Pourtant les propos valorisant de François Hollande à l’endroit des collectivités locales, de leur rôle dans le pays pour répondre tant aux besoins des populations que de l’économie et de l’emploi devraient déboucher sur une plus grande audace et sur une réforme ambitieuse donnant plus de souffle à la démocratie territoriale, au développement des services publics pour faciliter le vivre ensemble et la cohésion sociale.

Dans ces conditions, les propositions qui prônent une large concertation notamment au travers du « Haut Conseil des collectivités locales » risquent d’être une coquille vide.

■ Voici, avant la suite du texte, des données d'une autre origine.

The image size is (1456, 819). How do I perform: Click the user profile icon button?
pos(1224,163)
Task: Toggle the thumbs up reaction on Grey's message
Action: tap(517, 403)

Rétablir la confiance exige des mesures concrètes qui garantissent la libre administration des collectivités locales au service des citoyens et des habitants. Enfin, la définition stricte de blocs de compétence à chaque niveau et la confirmation d’un nouveau statut de métropole bénéficiant de transfert de compétence des autres collectivités réduiront à peau de chagrin le rôle et la place des communes et des départements. Quant aux régions, elles se verraient attribuer tout ce qui concerne l’emploi et la formation dans des conditions qui restent à éclaircir. Si l’annonce d’un statut de l’élu, la fin du cumul des mandats et la parité vont dans le sens d’une plus grande fidélité de la représentation, les propositions du Président de la République sur le mode de scrutin des Conseillers généraux restent dans le flou le plus complet.

Après la déclaration du Président de la République, il est de première importance de poursuivre la mobilisation des élus et des citoyens pour agir dans les débats parlementaires et porter les propositions donnant aux collectivités locales, les moyens démocratiques et financiers de contribuer à une croissance utile et durable, et pour sortir le pays de la crise.